• _Extracted data_:
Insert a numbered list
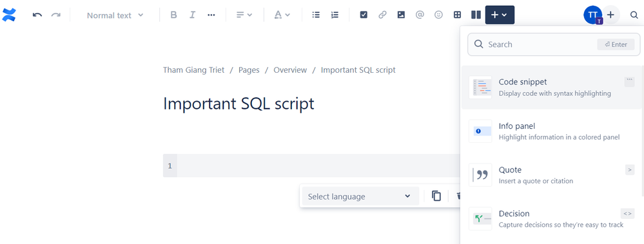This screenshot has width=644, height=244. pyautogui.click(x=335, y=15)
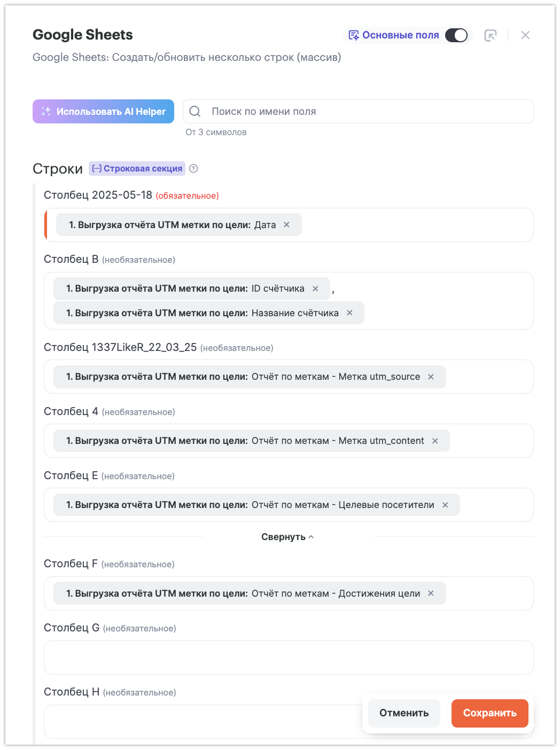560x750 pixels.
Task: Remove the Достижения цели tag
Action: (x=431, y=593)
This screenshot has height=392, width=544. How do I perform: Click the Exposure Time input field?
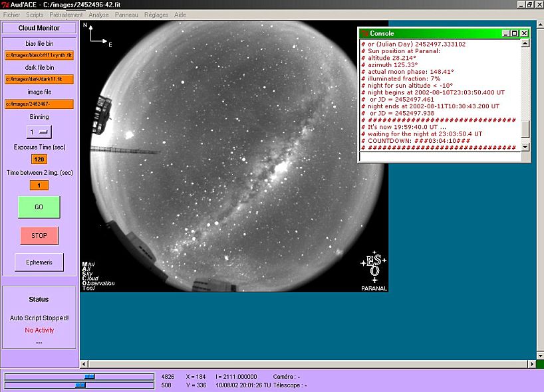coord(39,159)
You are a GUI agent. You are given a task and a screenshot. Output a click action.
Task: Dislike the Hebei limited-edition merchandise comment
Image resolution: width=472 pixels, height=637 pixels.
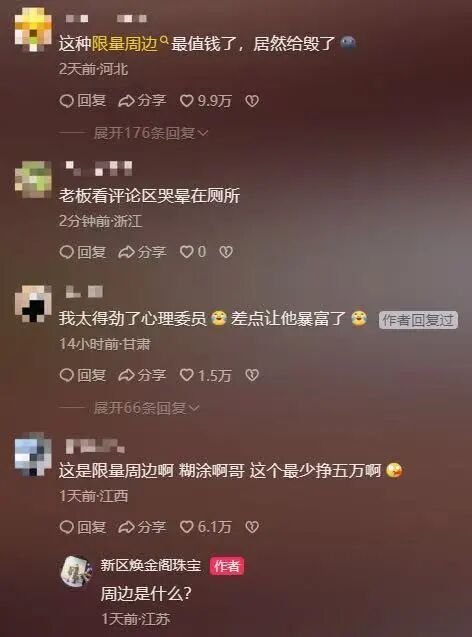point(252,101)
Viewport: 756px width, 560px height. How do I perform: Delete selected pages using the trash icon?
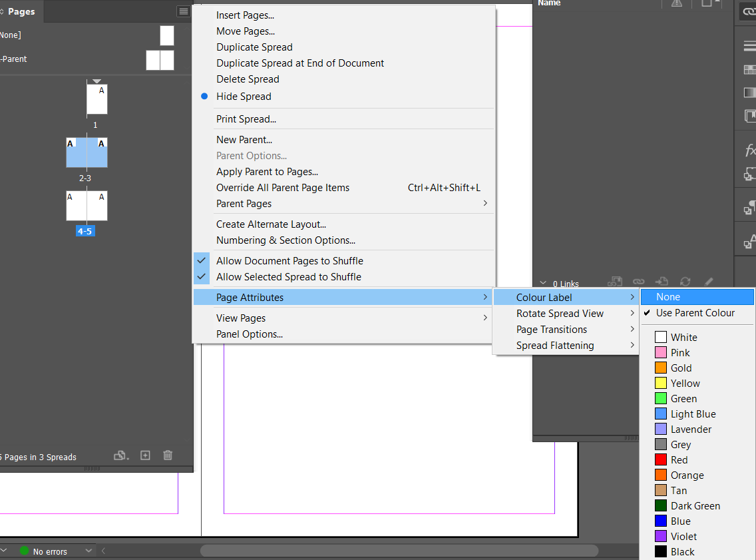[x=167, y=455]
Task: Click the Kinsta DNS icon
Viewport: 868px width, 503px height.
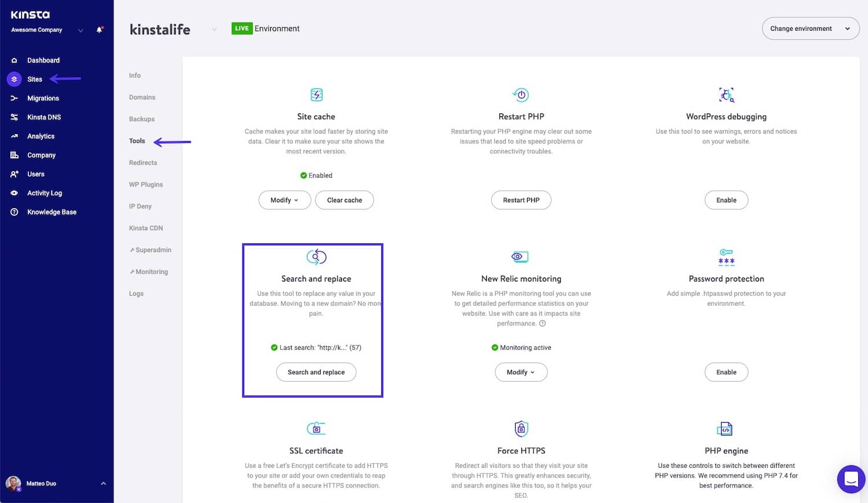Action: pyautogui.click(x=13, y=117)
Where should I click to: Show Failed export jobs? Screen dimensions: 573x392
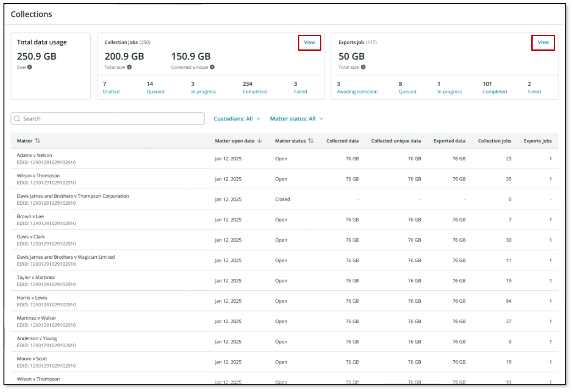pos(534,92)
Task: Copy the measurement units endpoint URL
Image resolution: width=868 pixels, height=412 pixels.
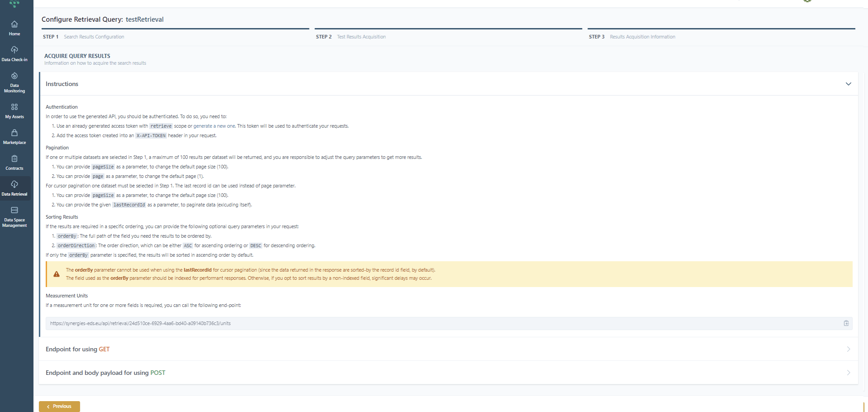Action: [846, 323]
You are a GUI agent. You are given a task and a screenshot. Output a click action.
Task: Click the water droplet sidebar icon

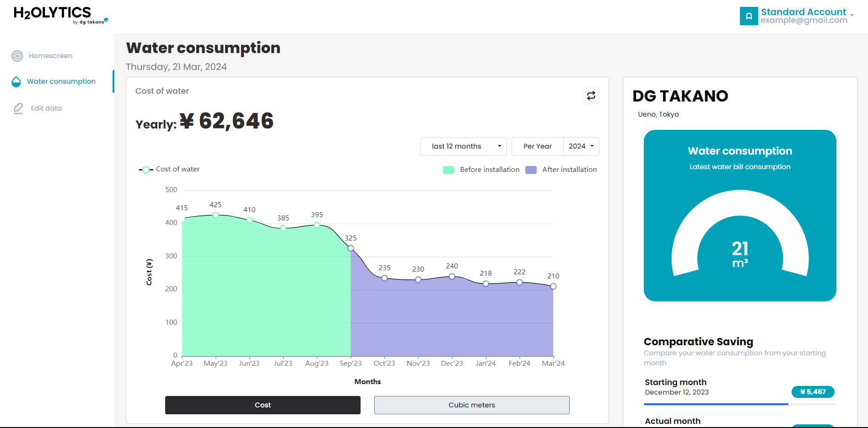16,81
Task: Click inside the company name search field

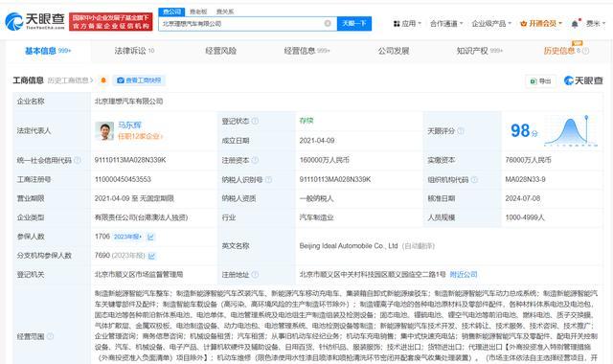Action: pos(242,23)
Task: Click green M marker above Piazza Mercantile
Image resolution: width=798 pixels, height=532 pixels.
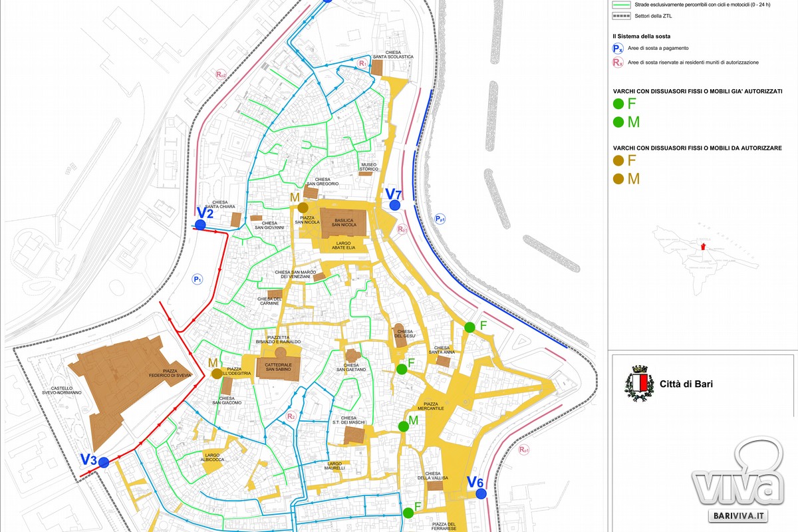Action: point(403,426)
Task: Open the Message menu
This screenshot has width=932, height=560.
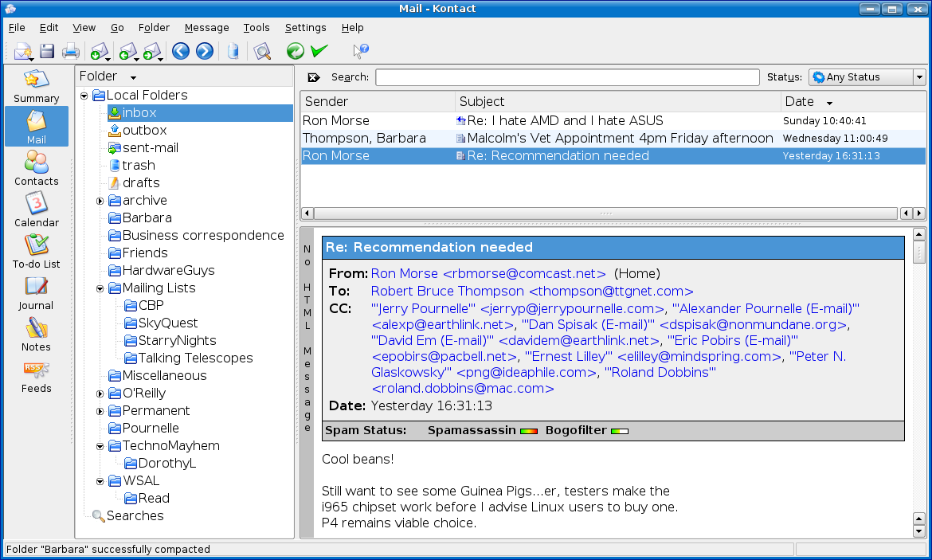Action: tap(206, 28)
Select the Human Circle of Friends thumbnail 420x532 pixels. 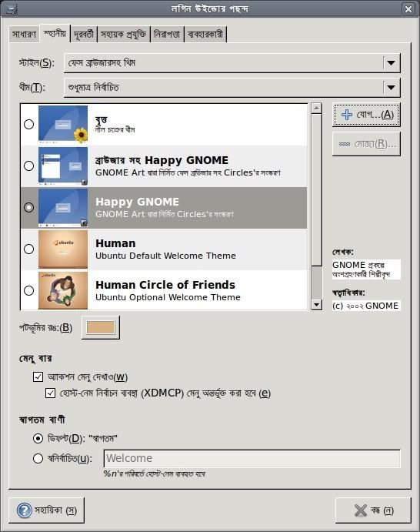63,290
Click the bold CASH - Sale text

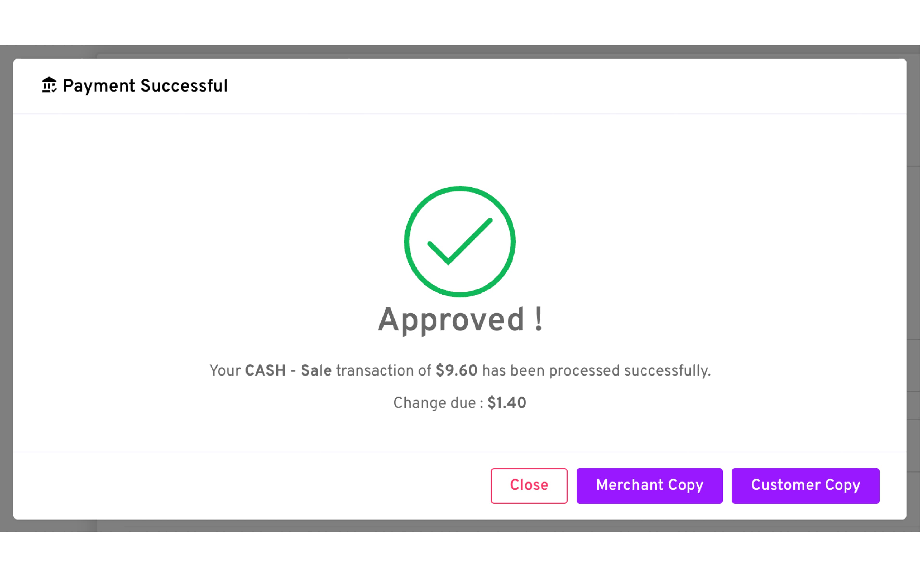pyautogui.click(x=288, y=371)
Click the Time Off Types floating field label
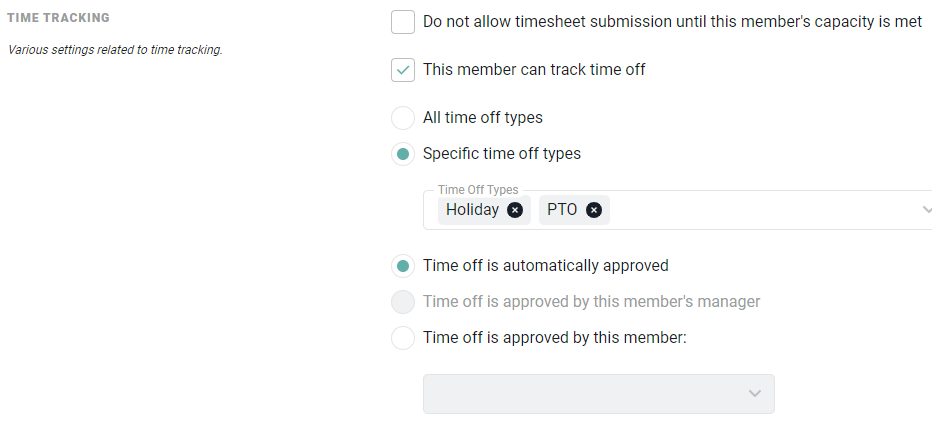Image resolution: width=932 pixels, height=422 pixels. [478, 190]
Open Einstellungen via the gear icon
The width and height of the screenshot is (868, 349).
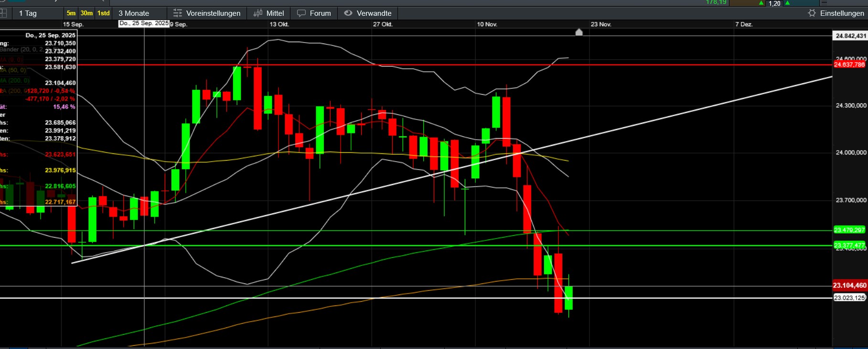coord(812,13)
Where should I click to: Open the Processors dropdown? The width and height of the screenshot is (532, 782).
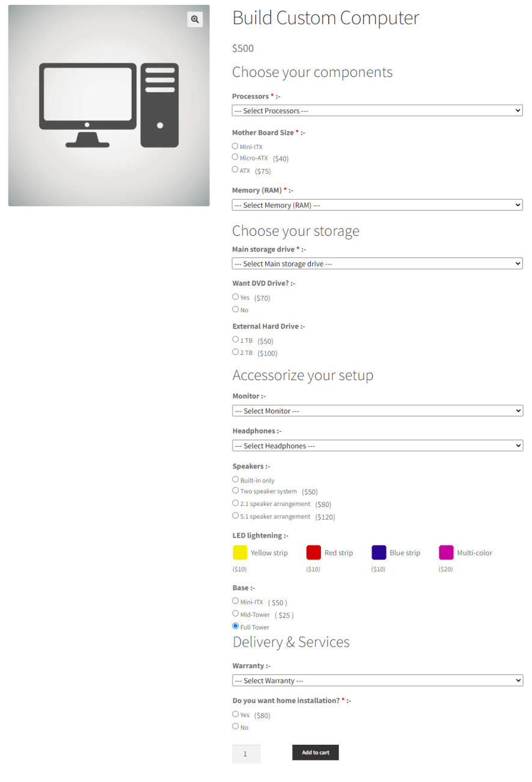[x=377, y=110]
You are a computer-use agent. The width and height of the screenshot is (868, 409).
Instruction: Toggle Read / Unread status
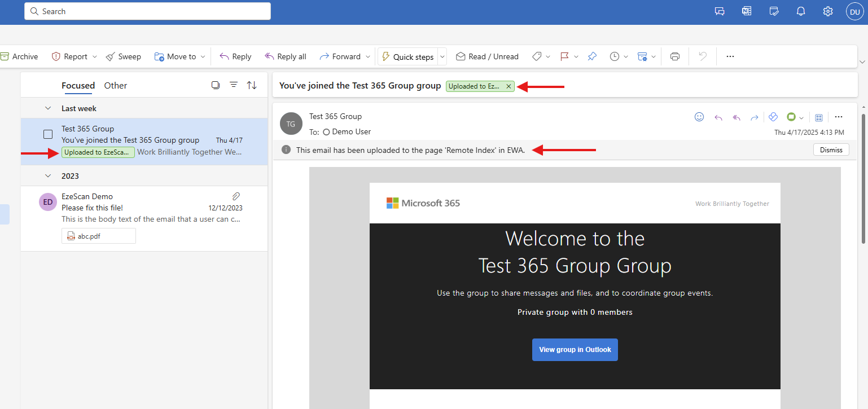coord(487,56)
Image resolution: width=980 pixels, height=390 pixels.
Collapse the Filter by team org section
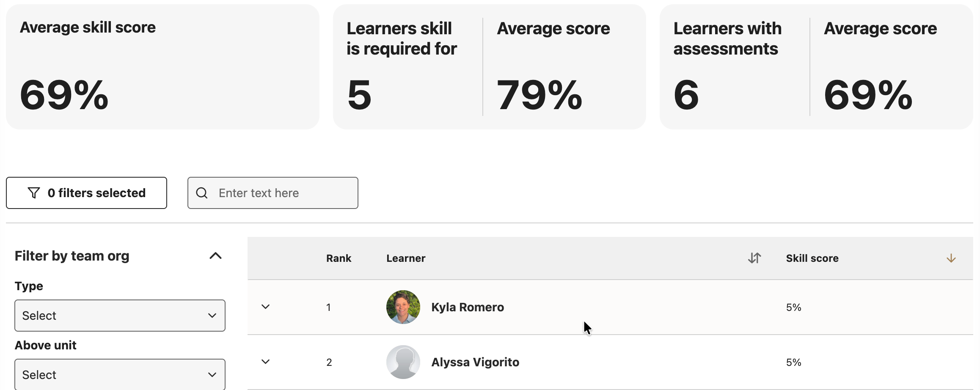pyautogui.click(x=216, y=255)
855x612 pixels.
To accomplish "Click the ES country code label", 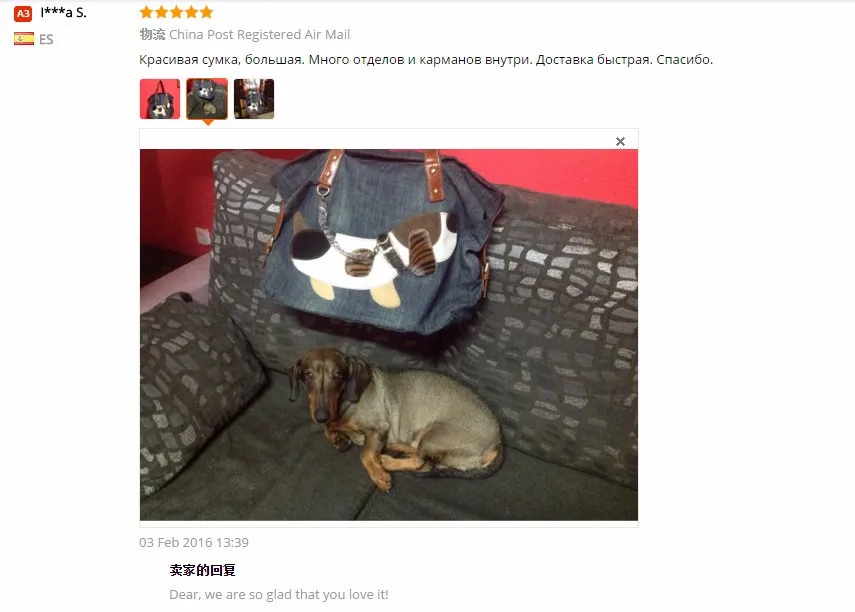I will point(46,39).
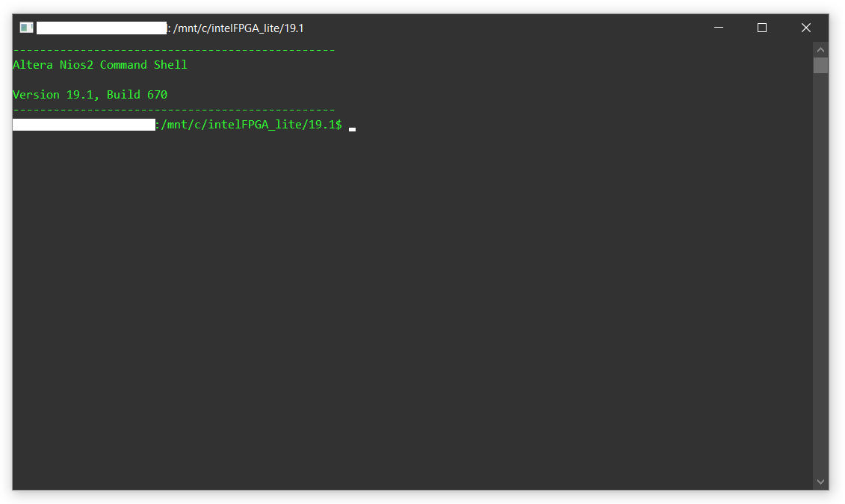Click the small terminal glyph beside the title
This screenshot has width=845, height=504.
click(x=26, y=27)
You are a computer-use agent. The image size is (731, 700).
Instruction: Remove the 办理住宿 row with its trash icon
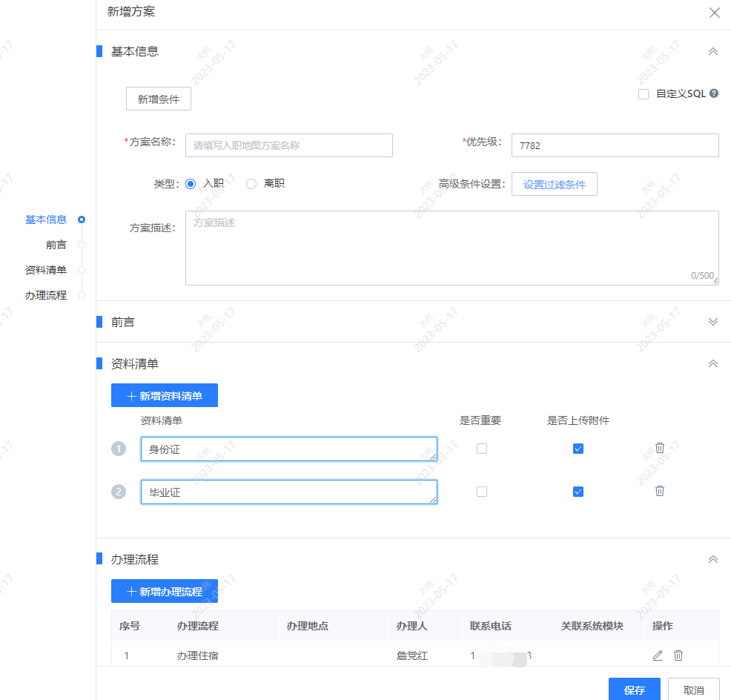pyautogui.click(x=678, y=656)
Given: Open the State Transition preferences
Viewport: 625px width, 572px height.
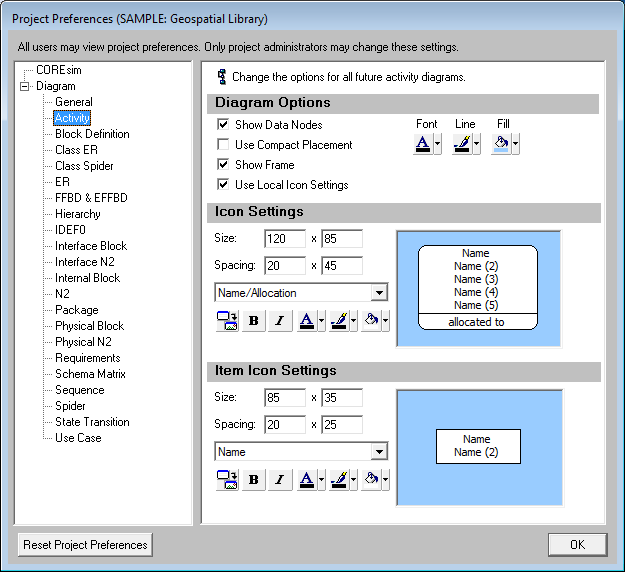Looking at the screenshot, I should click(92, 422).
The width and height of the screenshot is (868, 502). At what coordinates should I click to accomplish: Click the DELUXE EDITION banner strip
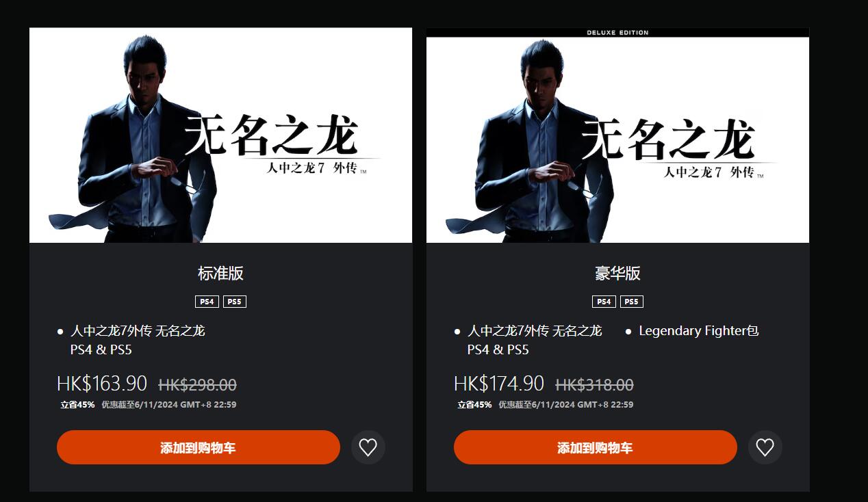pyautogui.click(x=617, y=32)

• _Task_: The answer should be a single number: the count of lines in the records that hold the string "computer".

• _Output of the exercise_: 2